It's the stuff of stump speech legend. Rafael Cruz flees the regime of Fulgencio Batista in 1957, $100 sewn in his underwear. His son, Sen. Ted Cruz, uses the tale to tout his mom and apple pie bonafides. In Tea Party America, they are eating it up.
Increasingly, the elder Cruz has become a political celebrity in his own right, headlining the same conservative events that helped propel Ted to the national stage. He has also become a campaign surrogate, spouting off the sort of dog whistle politics that could make the Texas senator seem less presidential. If the younger Cruz wears the "wacko bird" label like a crown, his preacher father is the center jewel.

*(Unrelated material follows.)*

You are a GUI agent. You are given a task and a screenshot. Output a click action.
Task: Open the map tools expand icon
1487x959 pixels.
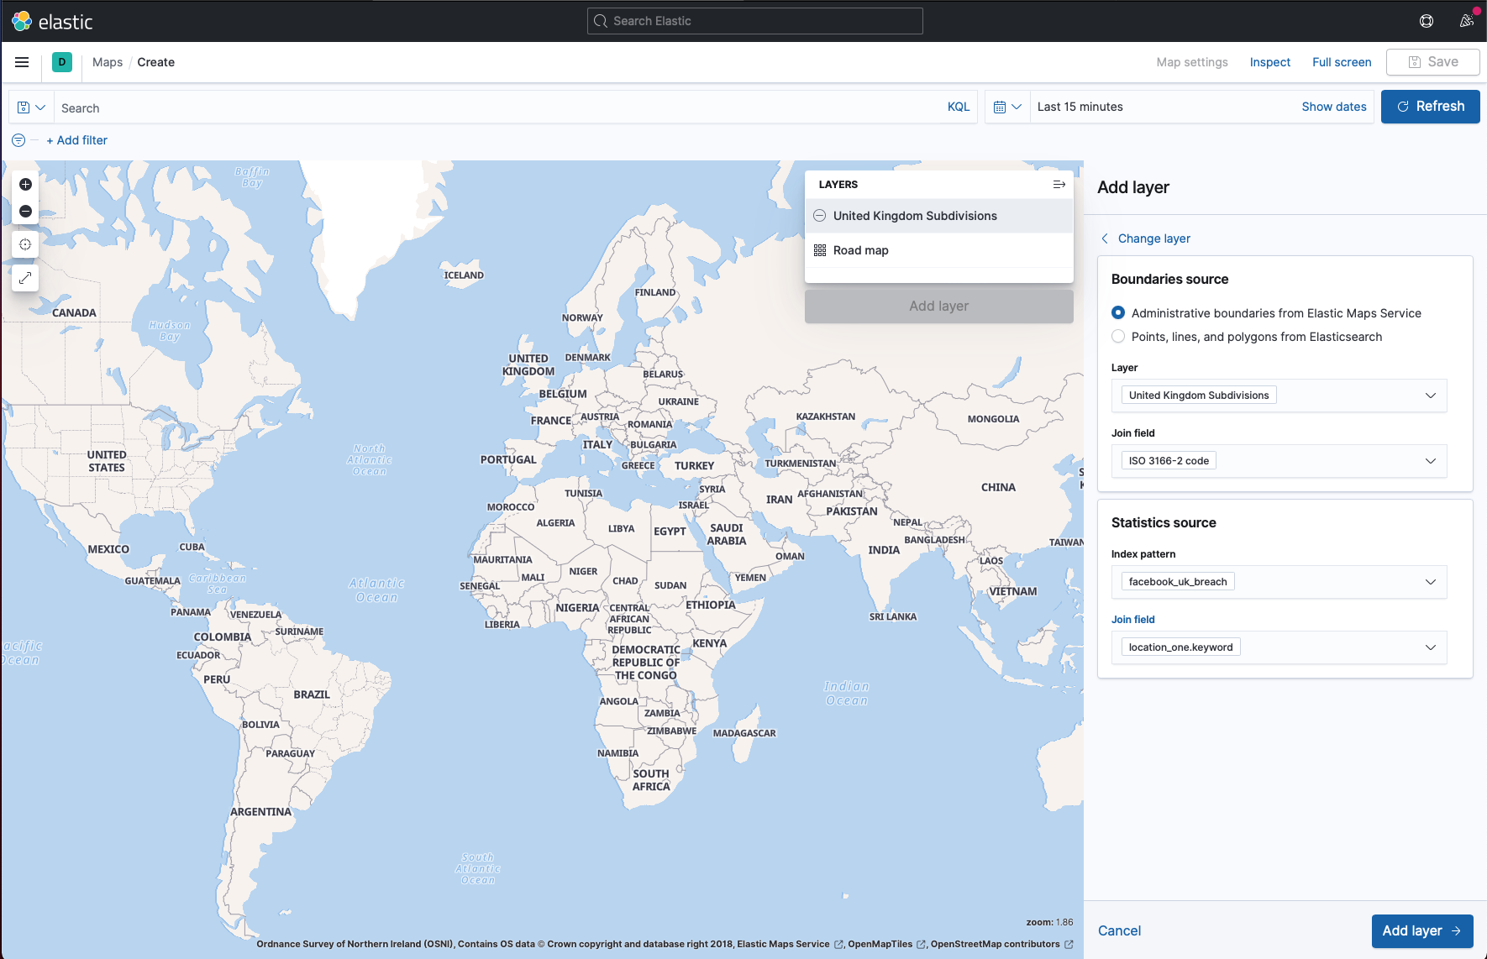pos(25,277)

Right Wing Watch has recently unearthed some footage of a speech Rafael gave during a June Dean Bible Ministries men's prayer breakfast. Judging by the rant, the elder Cruz is stuck in a perpetual cold war. And if his son is Rocky, secular forces are a sneering Drago.
"You know communism or socialism, whatever you want to call it, what is happening in this country is not different than what happened in Cuba," Cruz told the crowd, "the procedure might be different, they may be a little slower, but it’s the same thing. It is about government control of your lives."
Sounds scary. But surely America is protected from a mostly obsolete political philosophy. Not so fast, says Rafael.
"You got to realize how Marxist, how socialism works. We need to understand the issues. When you hear all these things about homosexual marriage, this has nothing to do with homosexual rights. Did you know that? The whole objective is the destruction of the traditional family, it has nothing to do with homosexuals, they could care less about homosexuals, they want to destroy the family."
Paul Lynde was just a pawn of the red forces, blissfully unaware that he would have to give up the center square for a tastefully decorated sleeper cell. It's certainly no laughing matter. The pinkos have already infiltrated the Boy Scouts of America, a group second only to the Bilderberg Group in their geopolitical power. The gays may say they're just interested in cake toppers and engraved invitations, but they will not stop until Lady Liberty is in flames.
What's more, they aren't the only ones. Charles Darwin has been lurking in the shadows, ready to bamboozle folks with his siren's song. It probably sounds a little bit like Lady Gaga.
"But you know something, Karl Marx said it," further explains Cruz, "‘I can use the teachings of Darwin to promote communism.’ Why? Because communism, or call it socialism if you think communism is too hard a word, necessitates for government to be your god and for government to be your god they need to destroy the concept of God. That’s why communism and evolution go hand and hand. Evolution is one of the strongest tools of Marxism because if they can convince you that you came from a monkey, it’s much easier to convince you that God does not exist."
Apparently they are doing a pretty terrific job."You know most Americans have their head in the sand about evolution," Rafael said, "I’ve met so many Christians that tell me ‘evolution is a scientific fact.’ Baloney! I am a scientist, there is nothing scientific about evolution.
Rafael Cruz is a scientist, y'all – like Anthony Michael Hall and Ilan Mitchell-Smith with bras over their heads. His "experiments" mostly involve seeing how much bullshit he can float, but never mind. Let's give him the Nobel Prize.
That is if it's not too late. According to Rafael, Satan already "rules the halls of legislation." Of course, with his son's influence shifting Republican ideology to increasing extremes, he might just have a point.